Required action
Where the line containing "December 2019 (174, 610)" appears in the records below, begin there and output each line verbatim through the last line.

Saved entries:
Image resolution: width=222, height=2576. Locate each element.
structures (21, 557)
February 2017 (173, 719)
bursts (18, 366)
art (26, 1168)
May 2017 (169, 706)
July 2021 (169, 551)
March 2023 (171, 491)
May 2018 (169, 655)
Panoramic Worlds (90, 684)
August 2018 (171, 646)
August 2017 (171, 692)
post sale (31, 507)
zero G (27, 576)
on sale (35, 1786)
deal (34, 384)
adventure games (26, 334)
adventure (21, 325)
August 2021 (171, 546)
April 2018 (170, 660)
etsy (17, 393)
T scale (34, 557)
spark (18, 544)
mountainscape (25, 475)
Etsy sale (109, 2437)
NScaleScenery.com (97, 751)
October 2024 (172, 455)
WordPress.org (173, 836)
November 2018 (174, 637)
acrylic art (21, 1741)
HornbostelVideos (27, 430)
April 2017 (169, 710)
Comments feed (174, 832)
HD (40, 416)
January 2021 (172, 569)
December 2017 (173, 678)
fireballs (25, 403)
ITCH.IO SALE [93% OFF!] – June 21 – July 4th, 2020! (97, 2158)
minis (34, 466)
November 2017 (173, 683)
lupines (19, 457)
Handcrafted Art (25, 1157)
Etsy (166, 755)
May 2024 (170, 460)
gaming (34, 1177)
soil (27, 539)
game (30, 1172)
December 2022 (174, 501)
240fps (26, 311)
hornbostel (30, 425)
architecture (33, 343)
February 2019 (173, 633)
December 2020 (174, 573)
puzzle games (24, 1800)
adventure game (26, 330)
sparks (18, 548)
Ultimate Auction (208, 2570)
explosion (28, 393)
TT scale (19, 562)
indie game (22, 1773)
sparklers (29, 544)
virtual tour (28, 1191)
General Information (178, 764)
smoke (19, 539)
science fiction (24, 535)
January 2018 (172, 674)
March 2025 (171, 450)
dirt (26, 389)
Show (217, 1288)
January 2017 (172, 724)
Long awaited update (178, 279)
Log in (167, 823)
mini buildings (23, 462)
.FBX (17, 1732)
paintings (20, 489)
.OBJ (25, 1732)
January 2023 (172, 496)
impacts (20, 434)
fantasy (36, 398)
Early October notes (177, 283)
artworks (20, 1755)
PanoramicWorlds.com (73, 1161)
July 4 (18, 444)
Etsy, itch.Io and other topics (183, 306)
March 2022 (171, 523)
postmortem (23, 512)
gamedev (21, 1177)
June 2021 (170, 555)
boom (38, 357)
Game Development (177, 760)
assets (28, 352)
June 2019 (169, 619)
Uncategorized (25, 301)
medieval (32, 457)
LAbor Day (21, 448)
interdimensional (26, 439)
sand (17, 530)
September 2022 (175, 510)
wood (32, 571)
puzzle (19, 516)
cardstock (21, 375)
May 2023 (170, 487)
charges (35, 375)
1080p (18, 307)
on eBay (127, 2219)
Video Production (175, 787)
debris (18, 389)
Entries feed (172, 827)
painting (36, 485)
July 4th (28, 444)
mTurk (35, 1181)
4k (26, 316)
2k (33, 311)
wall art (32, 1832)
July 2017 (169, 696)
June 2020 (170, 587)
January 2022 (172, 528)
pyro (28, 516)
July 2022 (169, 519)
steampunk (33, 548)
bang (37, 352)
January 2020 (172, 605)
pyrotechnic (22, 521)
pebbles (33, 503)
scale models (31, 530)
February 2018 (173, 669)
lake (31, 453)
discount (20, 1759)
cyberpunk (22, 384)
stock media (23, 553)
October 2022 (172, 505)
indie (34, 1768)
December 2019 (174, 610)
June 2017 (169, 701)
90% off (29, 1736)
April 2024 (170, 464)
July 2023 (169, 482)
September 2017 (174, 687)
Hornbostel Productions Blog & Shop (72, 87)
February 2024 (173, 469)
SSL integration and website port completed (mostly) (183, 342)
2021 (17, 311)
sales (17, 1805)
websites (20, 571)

Answer to the exercise
December 2019 (174, 610)
June 2017 (169, 701)
90% off (29, 1736)
April 2024 (170, 464)
July 2023 (169, 482)
September 2017 (174, 687)
Hornbostel Productions Blog & Shop (72, 87)
February 2024 (173, 469)
SSL integration and website port completed (mostly) (183, 342)
2021 (17, 311)
sales (17, 1805)
websites (20, 571)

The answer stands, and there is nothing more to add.